H1b extension current processing times are as follows. H1b extension processing times are obtained from USCIS

Service center Petition number pattern Processing Cases As Of Date
California WAC-XX-XXX-XXXXX July 2, 2016
Vermont EAC-XX-XXX-XXXXX May 30, 2016
Nebraska LIN-XX-XXX-XXXXX October 2, 2016

Note that the data published by USCIS can be delayed as much as 75 days. So, realistic current processing times is likey advanced by approximately 30 days. So to arrive at the current processing dates add a month to the dates above. And this doesn’t include the premium processing times. H1b extension premium processing times continues to take roughly upto 15 days. But USCIS is suspending all H1b premium processing starting April 3rd 2017. This can last upto 6 months.

Following is the historical H1b extension processing times, H1b-extension-processing-times

H1b extension processing by USCIS continues to be slow both at the Vermont and California service centers. The backlogs are a concern because it has other side effects like inability to travel, driving license renewal delays etc. H1b processing times used to be around 4 months. But those days are gone and processing times are inching towards 240 days. 240 days has some ramifications as discussed subsequently in this post. But that used to be rare, but it seems to be a significant cause of concern.

Both Employers and employees have been concerned about the processing delays of H1b extension applications. The additional burden of H1b amendments that USCIS started processing last year might have added to the additional delay. Whatever may be the reason, elongated H1b extension processing times can be problematic. It could mean gaps in employment, inability to travel outside the US etc. The employee can continue to work while the extension processing is pending from the employer. However, the cause of concern is the H1b 240 day rule which is discussed later. The h1b extension processing times are trending towards the 240 days.

This uncertainty can largely be handled by upgrading to premium processing. But that’s additional cost either the employer or the employee has to bear. And if substantial number of employers start upgrading to premium processing, then that could compound the problem for everyone in the long term. For exactly the same reason USCIS suspended premium processing starting from April 3rd 2017. In these uncertain times, it’s essential for every one to be aware of the 240 day rule.

240 Day Rule

When a H1b extension is applied, the employee can continue to work up to 240 days after the current visa expiration. 240 days start from the day of expiration of the current visa, not the time of application of extension. And H1b extension can be filed as early as 6 months before expiry. So in theory if the extension is applied 6 months before expiry, the employer can effectively g get 14 months (6+8) for getting a decision from USCIS about the extension. That’s plenty of time to get a decision from USCIS. So it’s better to apply early to capture as much buffer time as possible from the 6 months window. However, if the 240 days has passed then the employee may have to stop working.
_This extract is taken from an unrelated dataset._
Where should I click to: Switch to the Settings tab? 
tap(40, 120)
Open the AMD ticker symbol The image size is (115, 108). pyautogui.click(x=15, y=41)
240 day rule also has impact on international travel. While the employee can continue to work in the US as long as the 240 days is not reached according to the above definition. But if the employee leaves the country while waiting, he cannot comeback into the US until the extension is approved by USCIS. 240 day rule doesn’t cover travel. So, H1b workers have to work with the employer’s attorney to manage all situations.